ACIS Logo Suggested Timetable for Conference Hosting

At least two years to eighteen months BEFORE the conference:

  • Confirm availability of space and administrative support/budgeting at host institution.
  • Confirm availability of hotel rooms. (Hotels will not usually be able to give a group rate more than a year out.)
  • Formally propose to host the meeting in a letter to the ACIS vice-president and/or executive.
  • Establish a local committee, set tentative theme, approach possible plenary speakers.
  • If realistic, request a course release with your institution during the semester in which the conference will occur.
  • Establish a web presence for the conference. For ease of management, it is best to have a page on the host institution’s site, to which the ACIS site links to. However, if this is not possible for your institution, please contact the ACIS Web Editor for other options.
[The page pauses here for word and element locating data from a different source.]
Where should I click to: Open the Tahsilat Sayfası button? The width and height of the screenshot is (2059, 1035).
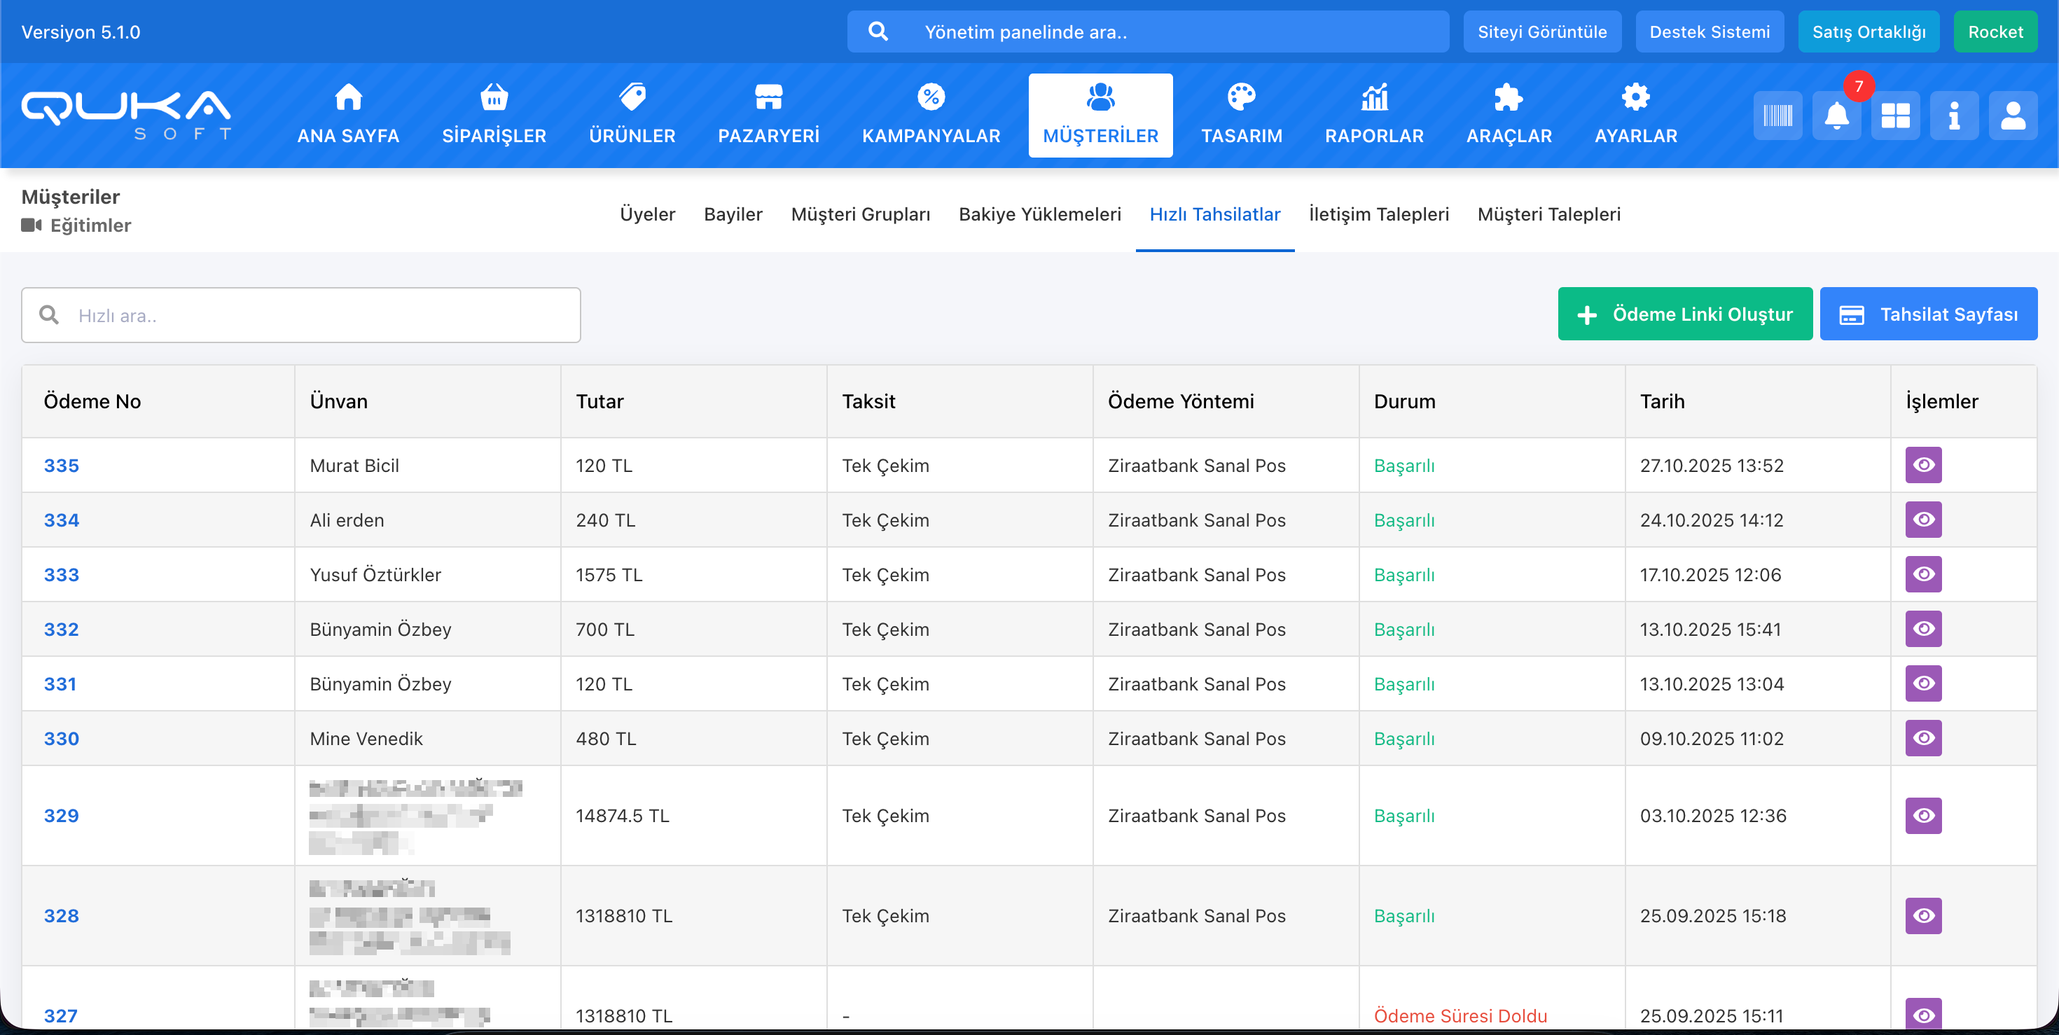[x=1927, y=314]
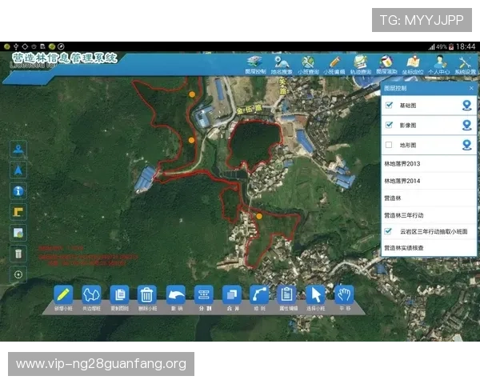Click the orange marker dot near 金伍路
The width and height of the screenshot is (480, 384).
(192, 94)
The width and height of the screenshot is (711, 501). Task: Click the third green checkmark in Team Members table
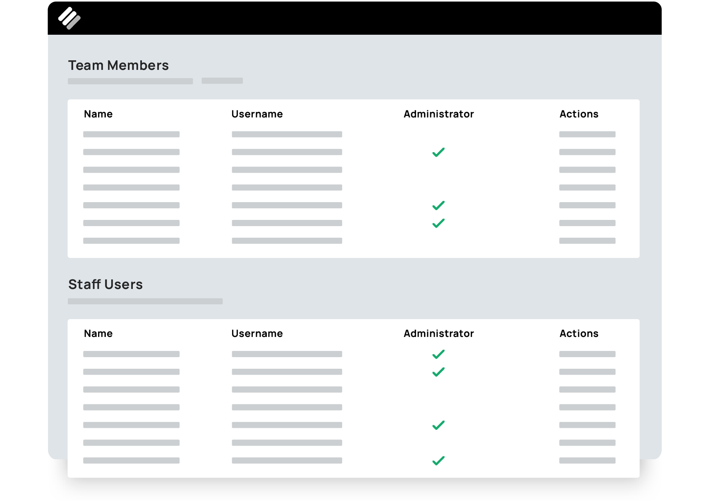tap(438, 223)
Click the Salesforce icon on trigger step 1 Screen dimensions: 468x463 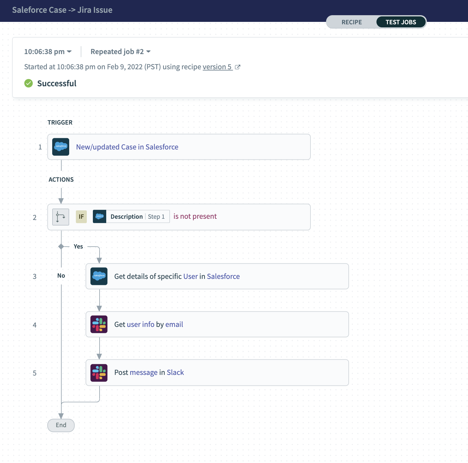coord(61,147)
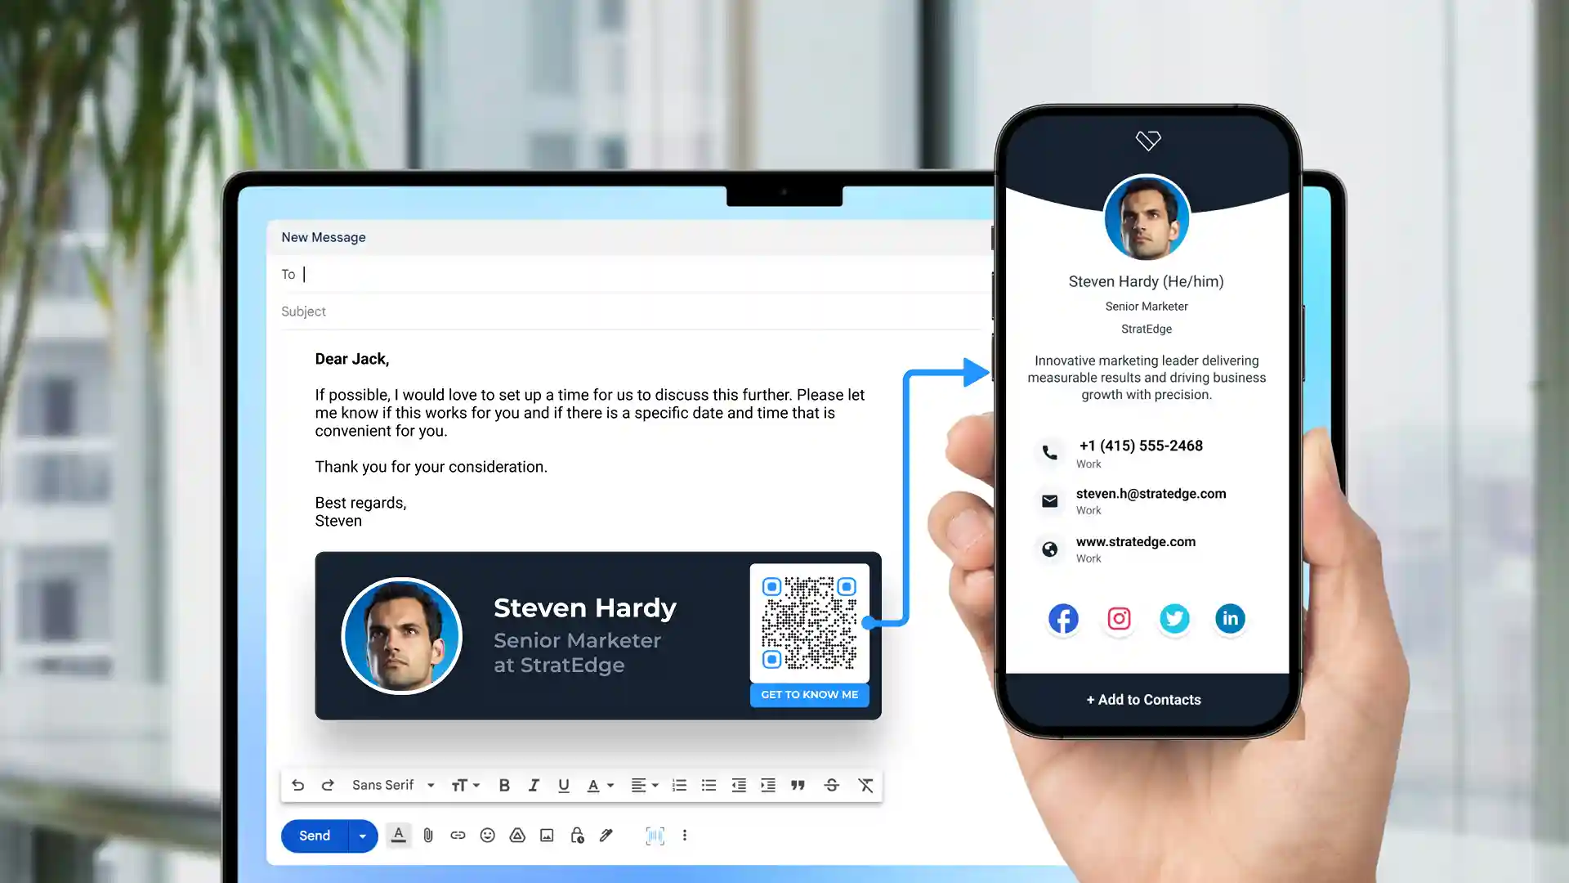Viewport: 1569px width, 883px height.
Task: Select the link insert icon
Action: click(x=457, y=836)
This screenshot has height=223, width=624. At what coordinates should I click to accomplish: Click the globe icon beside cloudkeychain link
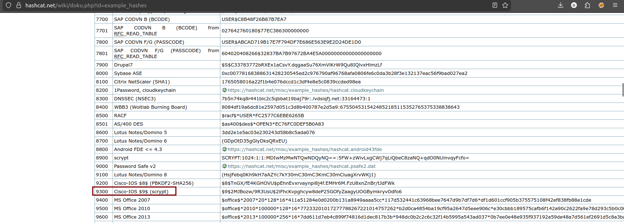point(224,90)
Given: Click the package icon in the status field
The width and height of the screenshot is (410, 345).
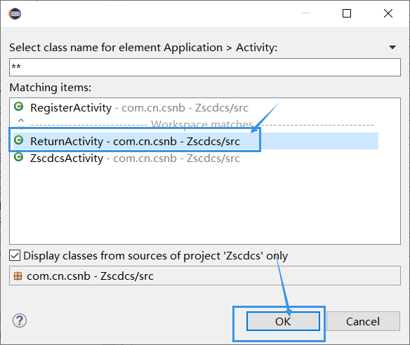Looking at the screenshot, I should (18, 276).
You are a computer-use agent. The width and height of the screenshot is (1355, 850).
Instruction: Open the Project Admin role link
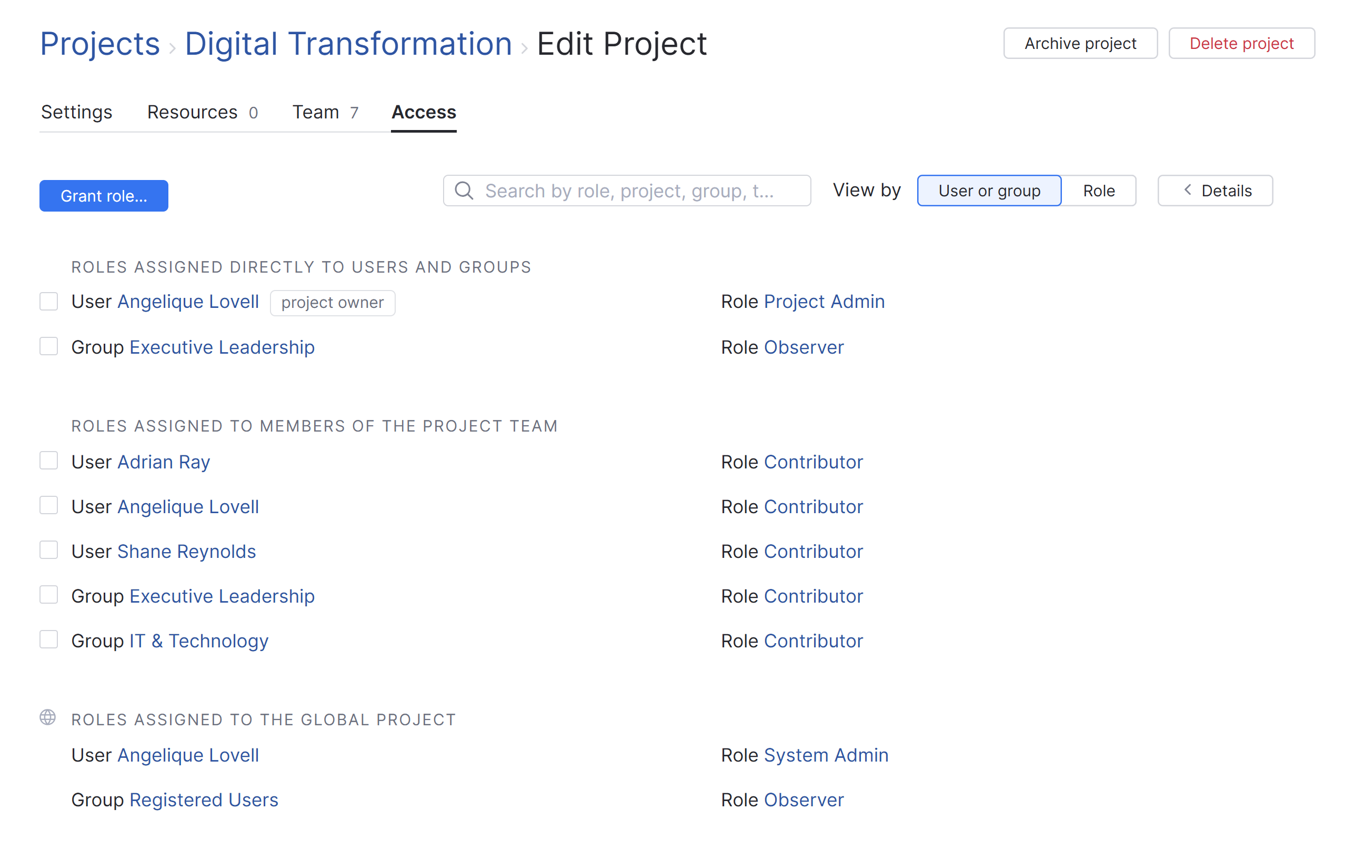click(824, 301)
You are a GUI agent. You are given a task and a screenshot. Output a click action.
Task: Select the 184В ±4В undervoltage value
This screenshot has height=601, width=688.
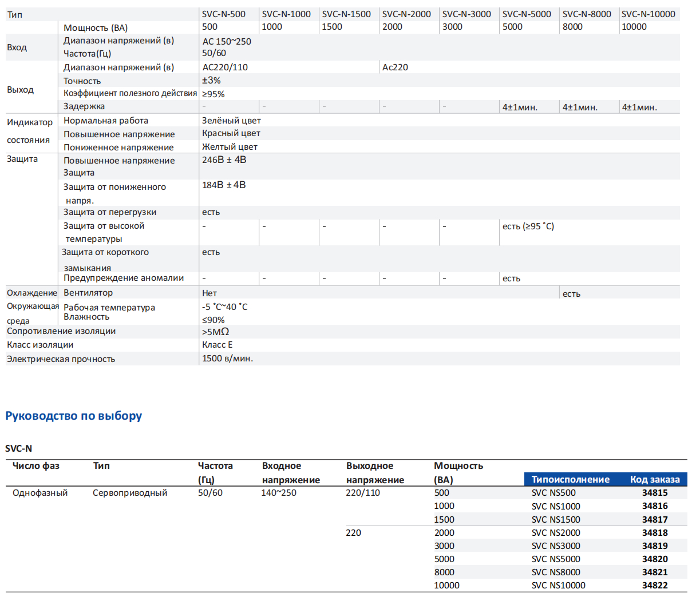224,185
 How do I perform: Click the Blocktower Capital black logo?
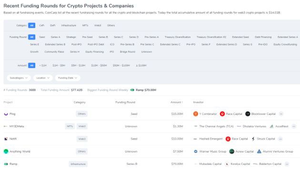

One year before the conference:

  • The conference host should attend the National ACIS meeting and speak briefly at the general meeting and executive committee meeting.
  • Confirm plenary speakers.
  • Arrange with the organizer of the meeting preceding yours to include a collateral piece announcing the next year’s conference in every conference packet.
  • Extend courtesy invitations to the president of the host university, the Irish Ambassador to the United States, and other dignitaries.
  • Ask the national treasurer to issue you a check for support of the conference.
  • This can be issued immediately after the meting preceding yours.
  • Establish a conference account number to which expenses can be charged and revenue deposited.
  • Estimate your space needs and reserve rooms with the facilities scheduling office at your school.
  • Contact the Irish consul in your region about hosting a reception.

By August 1 of the year before the conference:

  • Distribute the call for papers to ACIS membership through the web site, the ACIS Newsletter, and such outlets as IASIL, CAIS, and the various list serves.

Five to six months before the start of the conference:

  • Close paper acceptances.
  • Begin setting out a preliminary schedule for the conference (how many simultaneous sessions/ meeting rooms will you need, which plenary speakers on which days, etc.)
  • Notify proposers that their paper has been accepted or declined. It is generally easier to do this in a bolus, rather than on a rolling basis.
  • You will receive considerable pressure from some attendees to be told exactly when a paper is scheduled. The general rule is to do so the sooner the better—but realistically, you may not be able to give a time until about two months before the opening date.

One month before the conference:

  • Provide the ACIS secretary/treasurer with list of expected attendees, so that they can go through and note those who are not paid-up members. The ACIS executive, and not the conference host, takes the responsibility for enforcing the membership requirement.
  • Post the preliminary program on the website.
  • Send the conference program to the printer.